Quadriceps-sparing technique comparable to medial parapatellar arthrotomy in TKA
Patients who underwent primary total knee arthroplasty with the quadriceps-sparing subvastus technique experienced no significant early functional advantages or differences in opioid utilization compared with the medial parapatellar arthrotomy technique, according to study results.
In the prospective, double-blind study, researchers randomly assigned 129 patients undergoing TKA to receive the quadriceps-sparing (QS) subvastus or medial parapatellar arthrotomy (MPPA) technique after skin incision. Minimally invasive surgery principles and standardized anesthesia, implants, analgesia and rehabilitation were used for all surgical procedures.
The researchers obtained the Knee Society score at baseline and at 1 and 3 months after surgery. Through weekly telephone interviews, the researchers also collected patient-reported outcomes, including ambulatory device use, the University of California Los Angeles activity score, performance of daily living activities and opioid utilization.
The researchers found no differences between groups in opioid utilization, either during the acute hospitalization or during the 8 weeks after surgery. Patients who underwent QS experienced significantly less pain at rest on postoperative day 1 and with activity on day 3.
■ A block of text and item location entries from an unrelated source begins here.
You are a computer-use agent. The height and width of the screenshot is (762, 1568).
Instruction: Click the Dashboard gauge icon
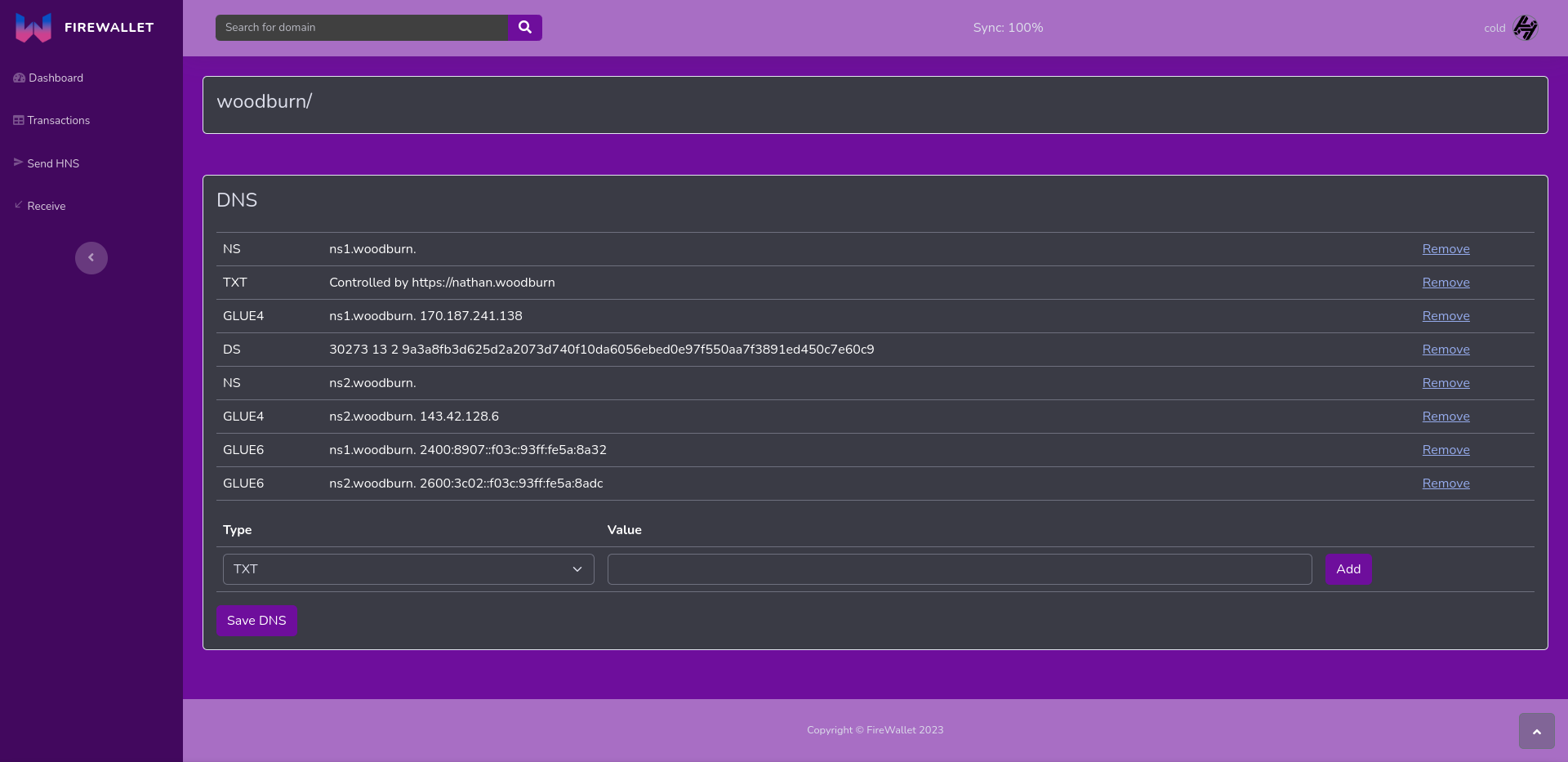pos(18,78)
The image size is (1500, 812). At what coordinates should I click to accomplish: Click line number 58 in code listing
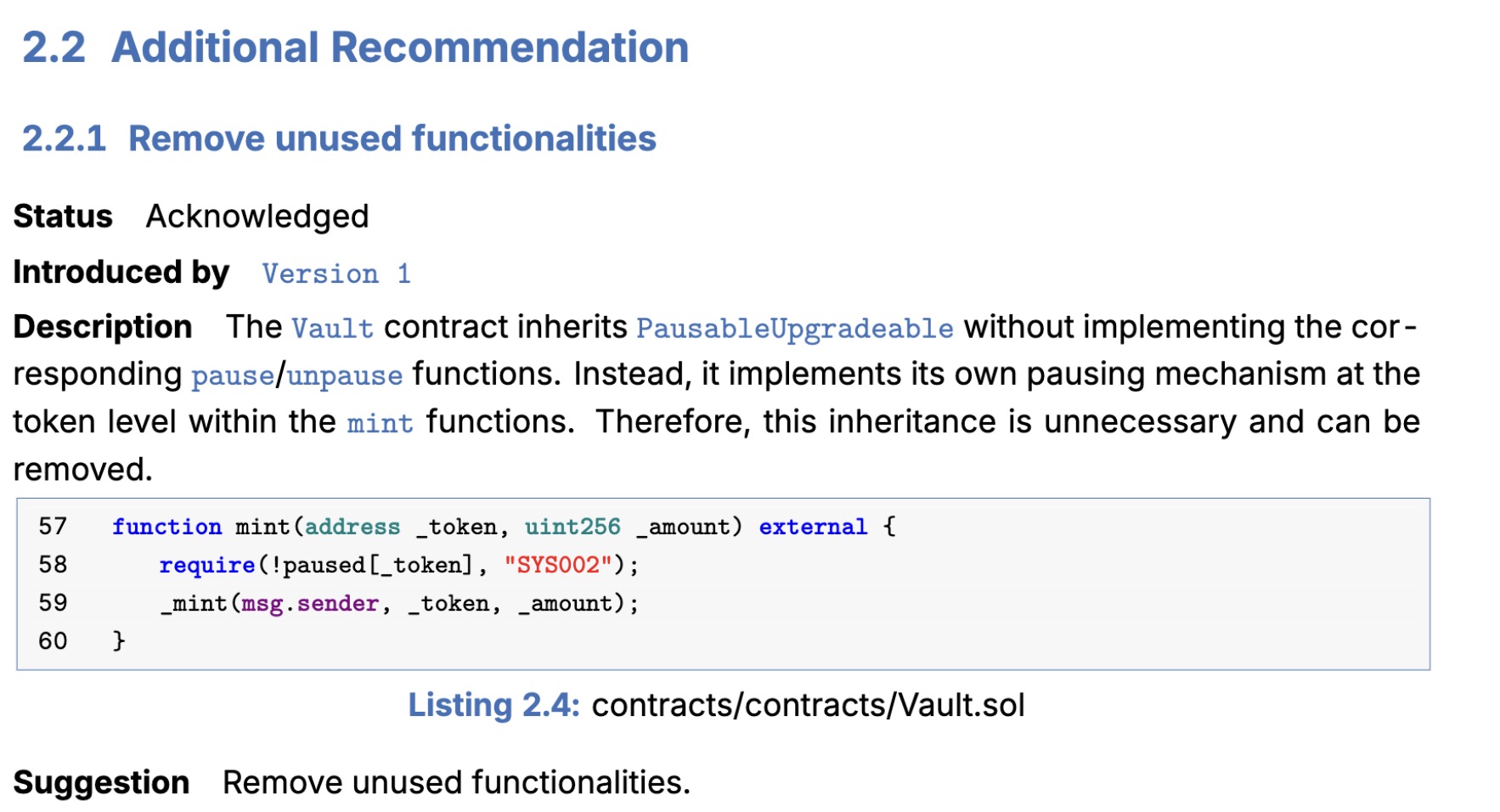(x=53, y=565)
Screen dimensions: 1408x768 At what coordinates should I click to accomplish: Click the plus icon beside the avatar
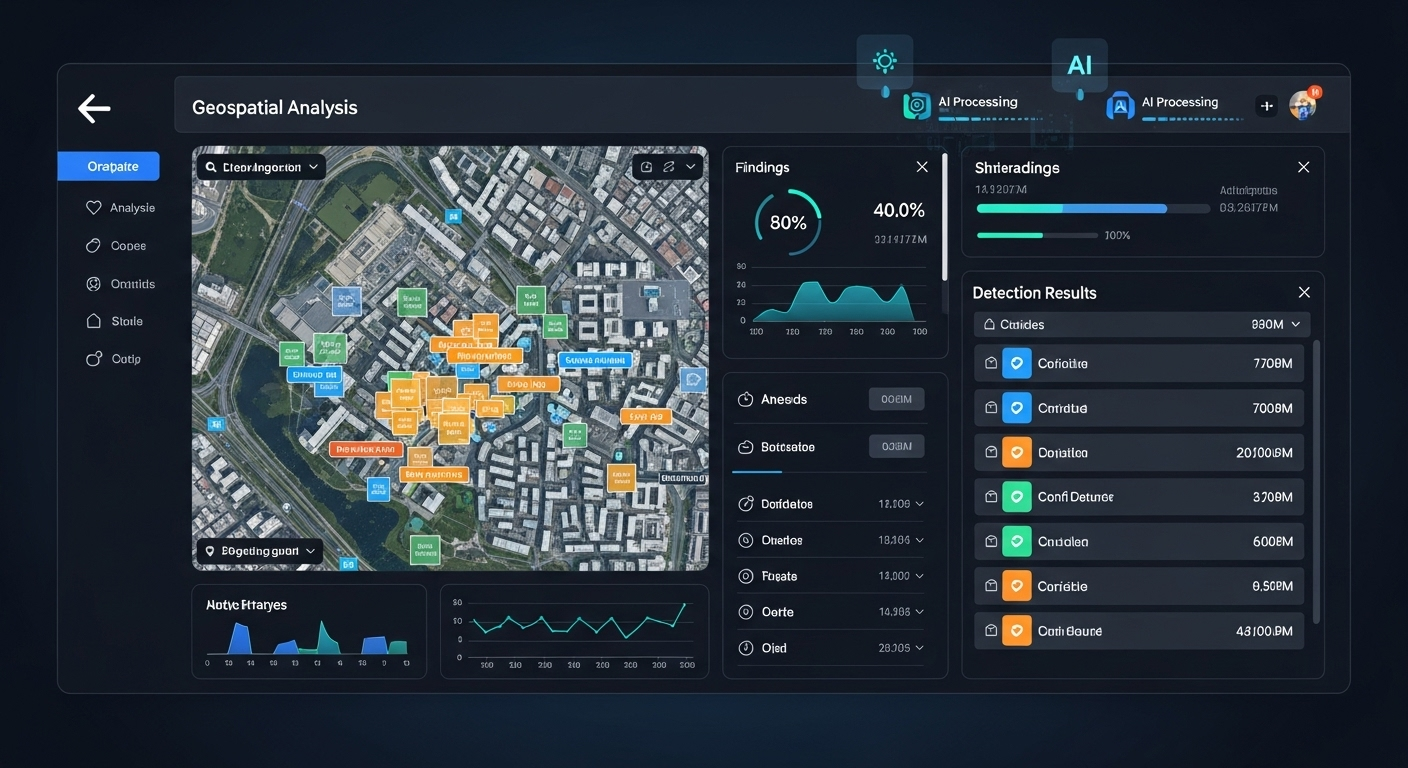pyautogui.click(x=1267, y=106)
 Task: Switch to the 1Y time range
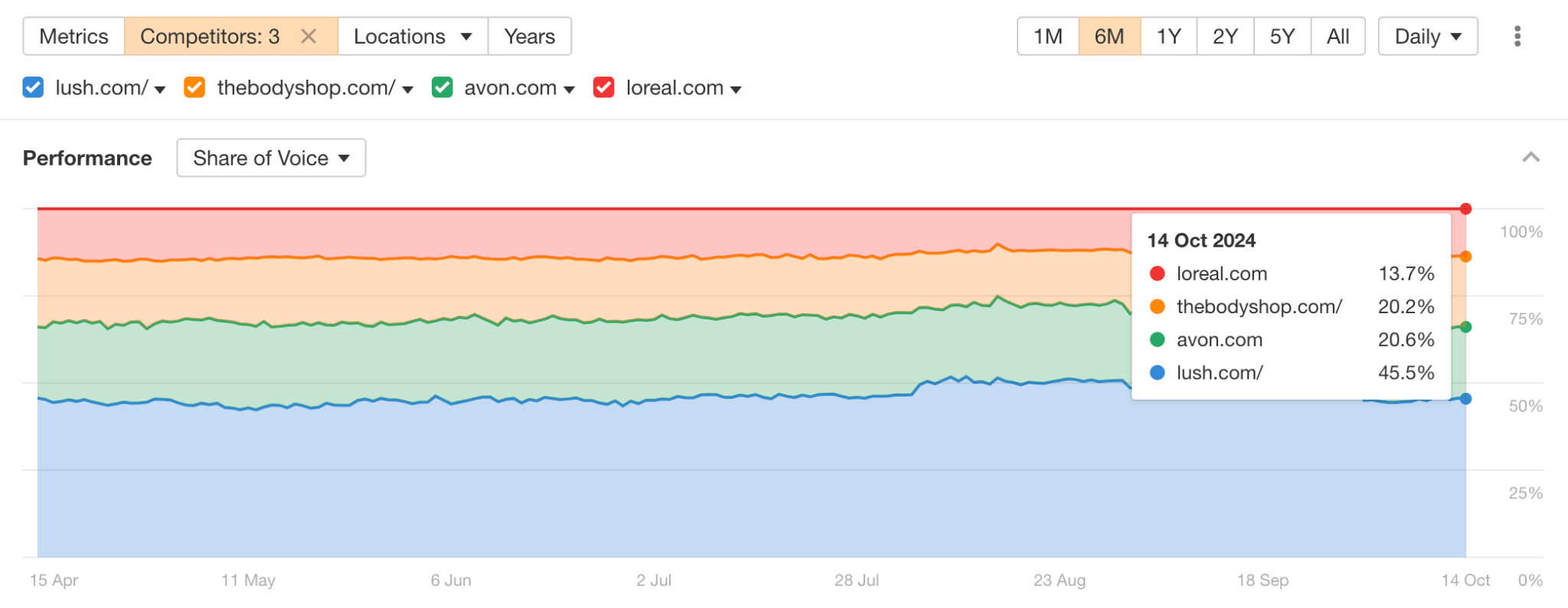pos(1167,35)
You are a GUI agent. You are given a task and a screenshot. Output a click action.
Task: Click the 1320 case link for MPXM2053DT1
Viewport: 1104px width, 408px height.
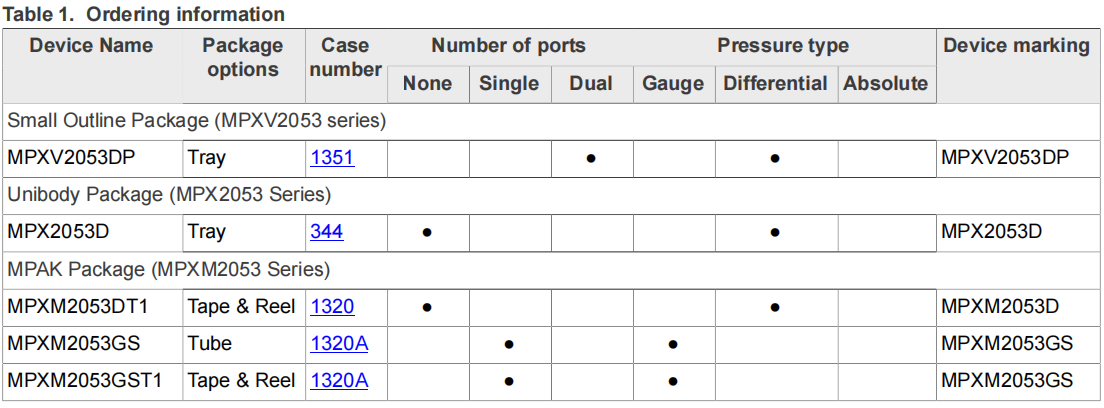(332, 307)
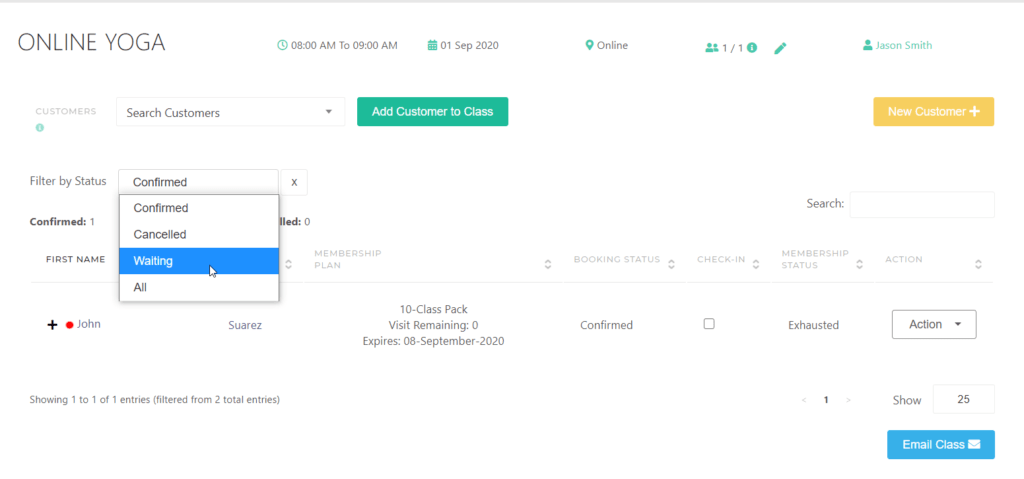Click the pencil edit class icon
Screen dimensions: 1024x479
780,48
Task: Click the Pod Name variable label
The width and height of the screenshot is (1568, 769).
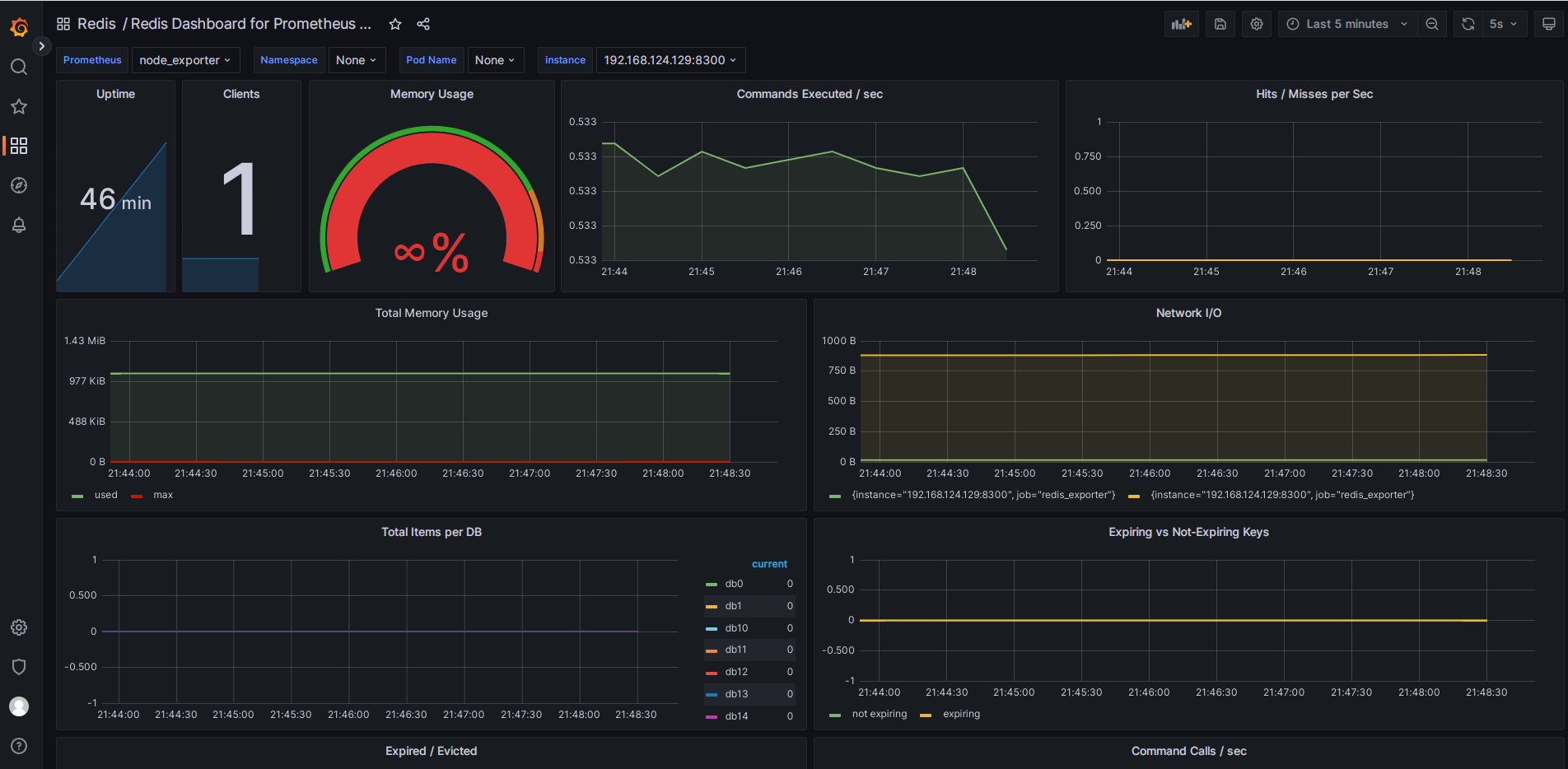Action: (x=431, y=59)
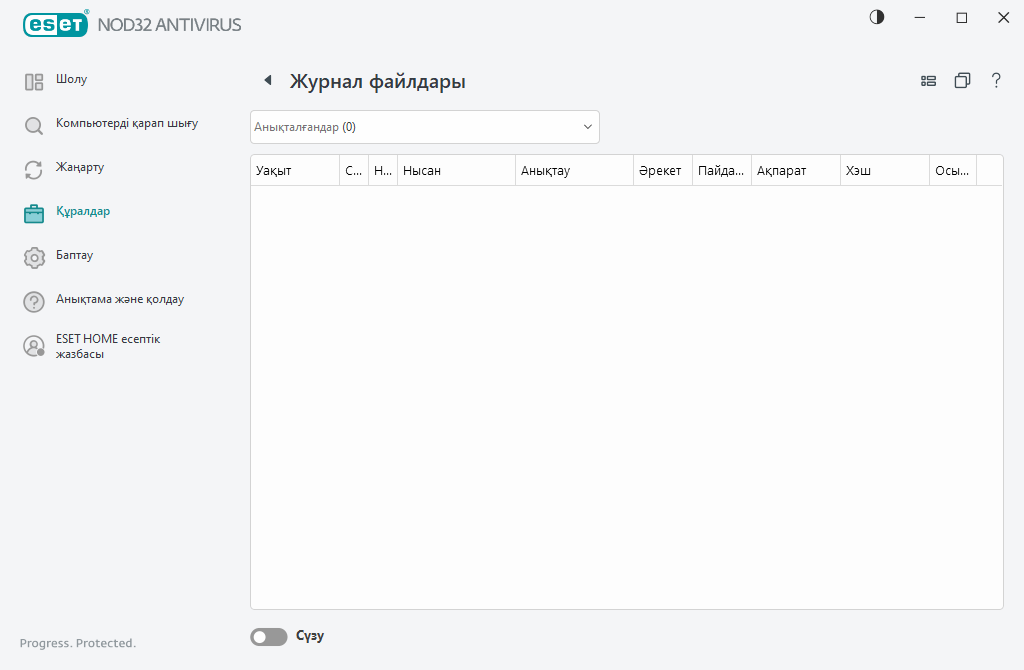Click the Анықтама және қолдау help icon
This screenshot has width=1024, height=670.
click(x=33, y=300)
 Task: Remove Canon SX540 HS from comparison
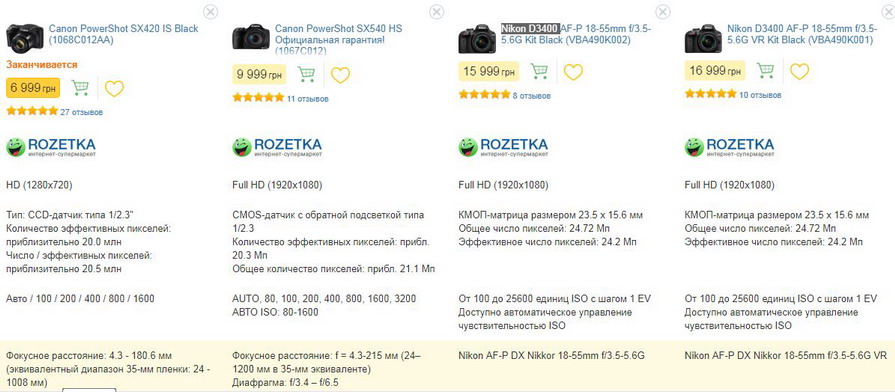pyautogui.click(x=437, y=11)
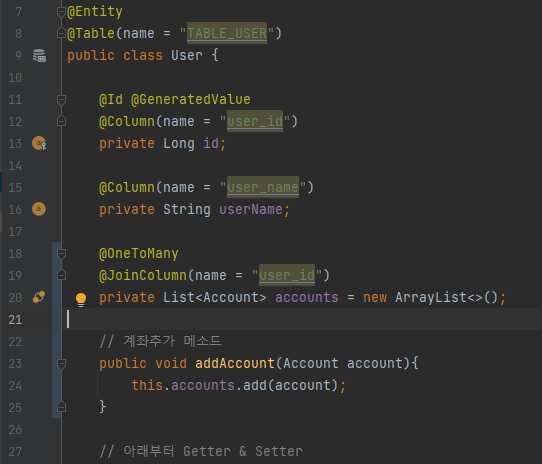
Task: Click user_id string in @JoinColumn annotation
Action: pyautogui.click(x=287, y=275)
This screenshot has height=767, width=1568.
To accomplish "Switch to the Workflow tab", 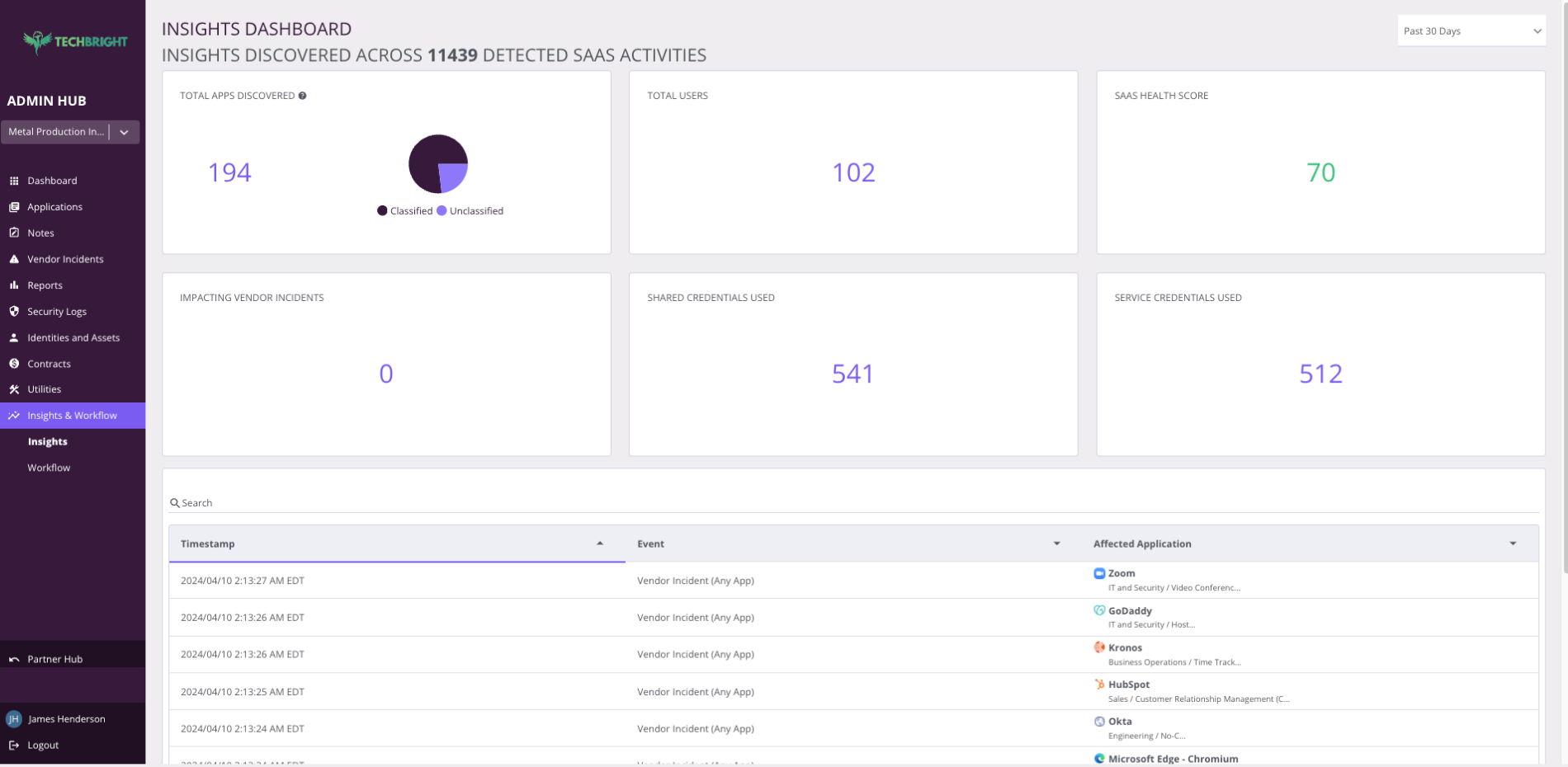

Knee Society scores improved significantly in both groups at 1 month and 3 months compared with baseline. Additionally, week-to-week gains in walking independence through 5 weeks after surgery improved significantly compared with baseline, according to the researchers.
Both groups also experienced a lag in independence from ambulatory devices outside the home vs. independence indoors by about 2 weeks.
Disclosure: Kantor is a consultant for DePuy Orthopaedics.